Output the listing exactly, leaving nothing out.
-- Supplied records follows --
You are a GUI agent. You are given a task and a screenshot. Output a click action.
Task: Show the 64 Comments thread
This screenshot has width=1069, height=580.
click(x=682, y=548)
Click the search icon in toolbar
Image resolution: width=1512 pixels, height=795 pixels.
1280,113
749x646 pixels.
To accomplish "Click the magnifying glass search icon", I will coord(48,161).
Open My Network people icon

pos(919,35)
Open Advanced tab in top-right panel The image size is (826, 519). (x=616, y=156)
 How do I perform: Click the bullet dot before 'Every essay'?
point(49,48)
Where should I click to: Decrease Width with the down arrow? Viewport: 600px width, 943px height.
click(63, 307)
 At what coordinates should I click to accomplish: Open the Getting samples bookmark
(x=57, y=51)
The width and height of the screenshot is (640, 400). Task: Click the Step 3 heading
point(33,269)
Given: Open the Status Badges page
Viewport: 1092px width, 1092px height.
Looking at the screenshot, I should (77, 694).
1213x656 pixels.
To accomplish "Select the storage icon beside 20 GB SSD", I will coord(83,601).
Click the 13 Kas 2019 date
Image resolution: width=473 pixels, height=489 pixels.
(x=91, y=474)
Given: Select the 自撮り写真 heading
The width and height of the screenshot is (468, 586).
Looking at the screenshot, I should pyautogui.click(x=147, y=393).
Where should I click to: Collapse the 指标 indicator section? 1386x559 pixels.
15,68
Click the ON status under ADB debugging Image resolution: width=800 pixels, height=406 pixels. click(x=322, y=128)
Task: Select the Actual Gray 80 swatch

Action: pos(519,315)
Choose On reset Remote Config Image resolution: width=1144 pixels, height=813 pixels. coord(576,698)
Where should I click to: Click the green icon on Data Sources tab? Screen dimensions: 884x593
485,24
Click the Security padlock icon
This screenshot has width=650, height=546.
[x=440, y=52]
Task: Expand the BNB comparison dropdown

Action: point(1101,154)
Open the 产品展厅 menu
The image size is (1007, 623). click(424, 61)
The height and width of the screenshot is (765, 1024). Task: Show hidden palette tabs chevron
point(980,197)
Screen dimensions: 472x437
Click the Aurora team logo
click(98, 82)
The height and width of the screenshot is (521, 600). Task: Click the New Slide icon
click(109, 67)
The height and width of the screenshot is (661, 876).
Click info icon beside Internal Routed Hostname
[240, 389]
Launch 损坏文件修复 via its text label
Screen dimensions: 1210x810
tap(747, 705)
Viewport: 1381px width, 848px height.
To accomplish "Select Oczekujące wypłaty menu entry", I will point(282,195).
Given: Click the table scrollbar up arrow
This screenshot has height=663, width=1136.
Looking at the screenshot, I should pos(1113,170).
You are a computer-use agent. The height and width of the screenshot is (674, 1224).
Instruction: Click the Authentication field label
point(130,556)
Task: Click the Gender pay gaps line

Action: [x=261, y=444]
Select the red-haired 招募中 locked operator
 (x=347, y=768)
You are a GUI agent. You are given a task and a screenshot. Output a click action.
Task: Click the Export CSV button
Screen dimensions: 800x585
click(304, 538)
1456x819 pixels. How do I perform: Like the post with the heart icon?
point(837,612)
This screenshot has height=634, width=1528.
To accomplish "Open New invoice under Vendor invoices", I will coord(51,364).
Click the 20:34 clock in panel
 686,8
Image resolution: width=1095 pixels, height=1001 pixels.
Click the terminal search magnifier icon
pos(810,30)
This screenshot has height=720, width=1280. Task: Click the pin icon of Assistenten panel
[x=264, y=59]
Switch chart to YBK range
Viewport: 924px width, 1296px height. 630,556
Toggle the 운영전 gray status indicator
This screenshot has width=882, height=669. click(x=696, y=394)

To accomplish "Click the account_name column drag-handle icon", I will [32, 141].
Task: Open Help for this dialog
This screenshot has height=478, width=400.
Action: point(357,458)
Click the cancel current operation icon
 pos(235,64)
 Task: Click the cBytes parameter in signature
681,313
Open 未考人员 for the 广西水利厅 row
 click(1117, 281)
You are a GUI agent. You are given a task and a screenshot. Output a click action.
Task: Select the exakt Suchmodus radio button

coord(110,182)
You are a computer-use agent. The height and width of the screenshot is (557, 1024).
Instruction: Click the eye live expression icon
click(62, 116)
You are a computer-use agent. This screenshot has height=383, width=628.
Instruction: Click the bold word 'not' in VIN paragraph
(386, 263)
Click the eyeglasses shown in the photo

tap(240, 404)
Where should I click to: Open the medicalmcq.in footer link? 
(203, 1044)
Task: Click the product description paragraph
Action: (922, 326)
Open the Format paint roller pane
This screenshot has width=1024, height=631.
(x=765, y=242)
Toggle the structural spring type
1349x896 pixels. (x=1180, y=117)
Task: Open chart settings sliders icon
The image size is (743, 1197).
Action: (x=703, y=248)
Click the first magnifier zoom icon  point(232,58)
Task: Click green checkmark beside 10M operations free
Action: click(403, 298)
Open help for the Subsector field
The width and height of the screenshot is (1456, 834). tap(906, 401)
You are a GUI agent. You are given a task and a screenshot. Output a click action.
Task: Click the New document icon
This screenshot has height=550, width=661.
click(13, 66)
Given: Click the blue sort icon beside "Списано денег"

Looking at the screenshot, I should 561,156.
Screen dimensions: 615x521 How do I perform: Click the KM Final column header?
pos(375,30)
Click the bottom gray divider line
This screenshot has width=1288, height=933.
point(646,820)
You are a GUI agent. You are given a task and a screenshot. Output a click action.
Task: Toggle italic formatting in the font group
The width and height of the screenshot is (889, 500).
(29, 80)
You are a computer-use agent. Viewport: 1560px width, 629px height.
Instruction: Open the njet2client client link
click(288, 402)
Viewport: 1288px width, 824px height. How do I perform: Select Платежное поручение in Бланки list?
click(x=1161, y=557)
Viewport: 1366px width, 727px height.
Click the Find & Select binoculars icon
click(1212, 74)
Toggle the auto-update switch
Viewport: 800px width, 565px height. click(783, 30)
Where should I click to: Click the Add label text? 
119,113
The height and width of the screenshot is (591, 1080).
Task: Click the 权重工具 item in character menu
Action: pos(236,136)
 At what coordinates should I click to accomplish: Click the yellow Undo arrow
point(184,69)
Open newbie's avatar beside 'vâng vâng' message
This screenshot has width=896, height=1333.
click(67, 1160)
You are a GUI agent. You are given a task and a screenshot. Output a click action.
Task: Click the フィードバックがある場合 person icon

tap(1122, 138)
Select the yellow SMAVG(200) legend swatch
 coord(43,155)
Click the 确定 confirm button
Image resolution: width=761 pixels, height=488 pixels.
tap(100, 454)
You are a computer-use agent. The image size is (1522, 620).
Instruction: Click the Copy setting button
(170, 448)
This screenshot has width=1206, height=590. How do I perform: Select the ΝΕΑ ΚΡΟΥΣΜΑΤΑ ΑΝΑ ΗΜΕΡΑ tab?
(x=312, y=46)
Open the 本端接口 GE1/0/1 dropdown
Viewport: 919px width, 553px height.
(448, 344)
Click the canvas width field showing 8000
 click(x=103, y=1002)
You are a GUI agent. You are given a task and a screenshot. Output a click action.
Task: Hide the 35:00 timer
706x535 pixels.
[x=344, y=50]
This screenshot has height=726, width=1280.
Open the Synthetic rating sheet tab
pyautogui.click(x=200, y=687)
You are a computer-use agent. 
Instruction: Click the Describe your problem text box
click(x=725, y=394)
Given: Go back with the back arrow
-- Supplied records concluded --
Exercise solution =>
You are a GUI agent. You are given a task and a screenshot. Output a click action.
Task: Show the 64 Comments thread
This screenshot has width=1069, height=580.
click(x=682, y=548)
Click the search icon in toolbar
Image resolution: width=1512 pixels, height=795 pixels.
1280,113
749x646 pixels.
To accomplish "Click the magnifying glass search icon", I will coord(48,161).
Open My Network people icon

pos(919,35)
Open Advanced tab in top-right panel The image size is (826, 519). (x=616, y=156)
 How do I perform: Click the bullet dot before 'Every essay'?
point(49,48)
Where should I click to: Decrease Width with the down arrow? Viewport: 600px width, 943px height.
click(63, 307)
 At what coordinates should I click to accomplish: Open the Getting samples bookmark
(x=57, y=51)
The width and height of the screenshot is (640, 400). Task: Click the Step 3 heading
point(33,269)
Given: Open the Status Badges page
Viewport: 1092px width, 1092px height.
Looking at the screenshot, I should (77, 694).
1213x656 pixels.
To accomplish "Select the storage icon beside 20 GB SSD", I will coord(83,601).
Click the 13 Kas 2019 date
Image resolution: width=473 pixels, height=489 pixels.
(x=91, y=474)
Given: Select the 自撮り写真 heading
The width and height of the screenshot is (468, 586).
Looking at the screenshot, I should pyautogui.click(x=147, y=393).
Where should I click to: Collapse the 指标 indicator section? 1386x559 pixels.
15,68
Click the ON status under ADB debugging Image resolution: width=800 pixels, height=406 pixels. click(x=322, y=128)
Task: Select the Actual Gray 80 swatch

Action: pos(519,315)
Choose On reset Remote Config Image resolution: width=1144 pixels, height=813 pixels. coord(576,698)
Where should I click to: Click the green icon on Data Sources tab? Screen dimensions: 884x593
485,24
Click the Security padlock icon
This screenshot has width=650, height=546.
[x=440, y=52]
Task: Expand the BNB comparison dropdown

Action: point(1101,154)
Open the 产品展厅 menu
The image size is (1007, 623). click(424, 61)
The height and width of the screenshot is (765, 1024). Task: Show hidden palette tabs chevron
point(980,197)
Screen dimensions: 472x437
Click the Aurora team logo
click(98, 82)
The height and width of the screenshot is (521, 600). Task: Click the New Slide icon
click(109, 67)
The height and width of the screenshot is (661, 876).
Click info icon beside Internal Routed Hostname
[240, 389]
Launch 损坏文件修复 via its text label
Screen dimensions: 1210x810
tap(747, 705)
Viewport: 1381px width, 848px height.
To accomplish "Select Oczekujące wypłaty menu entry", I will point(282,195).
Given: Click the table scrollbar up arrow
This screenshot has height=663, width=1136.
Looking at the screenshot, I should pos(1113,170).
You are a computer-use agent. The height and width of the screenshot is (674, 1224).
Instruction: Click the Authentication field label
point(130,556)
Task: Click the Gender pay gaps line

Action: [x=261, y=444]
Select the red-haired 招募中 locked operator
 (x=347, y=768)
You are a GUI agent. You are given a task and a screenshot. Output a click action.
Task: Click the Export CSV button
Screen dimensions: 800x585
click(304, 538)
1456x819 pixels. How do I perform: Like the post with the heart icon?
point(837,612)
This screenshot has height=634, width=1528.
To accomplish "Open New invoice under Vendor invoices", I will coord(51,364).
Click the 20:34 clock in panel
 686,8
Image resolution: width=1095 pixels, height=1001 pixels.
Click the terminal search magnifier icon
pos(810,30)
This screenshot has height=720, width=1280. Task: Click the pin icon of Assistenten panel
[x=264, y=59]
Switch chart to YBK range
Viewport: 924px width, 1296px height. 630,556
Toggle the 운영전 gray status indicator
This screenshot has width=882, height=669. click(x=696, y=394)

To accomplish "Click the account_name column drag-handle icon", I will [32, 141].
Task: Open Help for this dialog
This screenshot has height=478, width=400.
Action: point(357,458)
Click the cancel current operation icon
 pos(235,64)
 Task: Click the cBytes parameter in signature
681,313
Open 未考人员 for the 广西水利厅 row
 click(1117, 281)
You are a GUI agent. You are given a task and a screenshot. Output a click action.
Task: Select the exakt Suchmodus radio button

coord(110,182)
You are a computer-use agent. The height and width of the screenshot is (557, 1024).
Instruction: Click the eye live expression icon
click(62, 116)
You are a computer-use agent. This screenshot has height=383, width=628.
Instruction: Click the bold word 'not' in VIN paragraph
(386, 263)
Click the eyeglasses shown in the photo

tap(240, 404)
Where should I click to: Open the medicalmcq.in footer link? 
(203, 1044)
Task: Click the product description paragraph
Action: (922, 326)
Open the Format paint roller pane
This screenshot has width=1024, height=631.
(x=765, y=242)
Toggle the structural spring type
1349x896 pixels. (x=1180, y=117)
Task: Open chart settings sliders icon
The image size is (743, 1197).
Action: (x=703, y=248)
Click the first magnifier zoom icon  point(232,58)
Task: Click green checkmark beside 10M operations free
Action: click(403, 298)
Open help for the Subsector field
The width and height of the screenshot is (1456, 834). tap(906, 401)
You are a GUI agent. You are given a task and a screenshot. Output a click action.
Task: Click the New document icon
This screenshot has height=550, width=661.
click(13, 66)
Given: Click the blue sort icon beside "Списано денег"

Looking at the screenshot, I should 561,156.
Screen dimensions: 615x521 How do I perform: Click the KM Final column header?
pos(375,30)
Click the bottom gray divider line
This screenshot has width=1288, height=933.
point(646,820)
You are a GUI agent. You are given a task and a screenshot. Output a click action.
Task: Toggle italic formatting in the font group
The width and height of the screenshot is (889, 500).
(29, 80)
You are a computer-use agent. Viewport: 1560px width, 629px height.
Instruction: Open the njet2client client link
click(288, 402)
Viewport: 1288px width, 824px height. How do I perform: Select Платежное поручение in Бланки list?
click(x=1161, y=557)
Viewport: 1366px width, 727px height.
Click the Find & Select binoculars icon
click(1212, 74)
Toggle the auto-update switch
Viewport: 800px width, 565px height. click(783, 30)
Where should I click to: Click the Add label text? 
119,113
The height and width of the screenshot is (591, 1080).
Task: Click the 权重工具 item in character menu
Action: pos(236,136)
 At what coordinates should I click to accomplish: Click the yellow Undo arrow
point(184,69)
Open newbie's avatar beside 'vâng vâng' message
This screenshot has width=896, height=1333.
click(67, 1160)
You are a GUI agent. You are given a task and a screenshot. Output a click action.
Task: Click the フィードバックがある場合 person icon

tap(1122, 138)
Select the yellow SMAVG(200) legend swatch
 coord(43,155)
Click the 确定 confirm button
Image resolution: width=761 pixels, height=488 pixels.
tap(100, 454)
You are a computer-use agent. The image size is (1522, 620).
Instruction: Click the Copy setting button
(170, 448)
This screenshot has width=1206, height=590. How do I perform: Select the ΝΕΑ ΚΡΟΥΣΜΑΤΑ ΑΝΑ ΗΜΕΡΑ tab?
(x=312, y=46)
Open the 本端接口 GE1/0/1 dropdown
Viewport: 919px width, 553px height.
(448, 344)
Click the canvas width field showing 8000
 click(x=103, y=1002)
You are a GUI agent. You are given a task and a screenshot. Output a click action.
Task: Hide the 35:00 timer
706x535 pixels.
[x=344, y=50]
This screenshot has height=726, width=1280.
Open the Synthetic rating sheet tab
pyautogui.click(x=200, y=687)
You are a computer-use agent. 
Instruction: Click the Describe your problem text box
click(x=725, y=394)
Given: Go back with the back arrow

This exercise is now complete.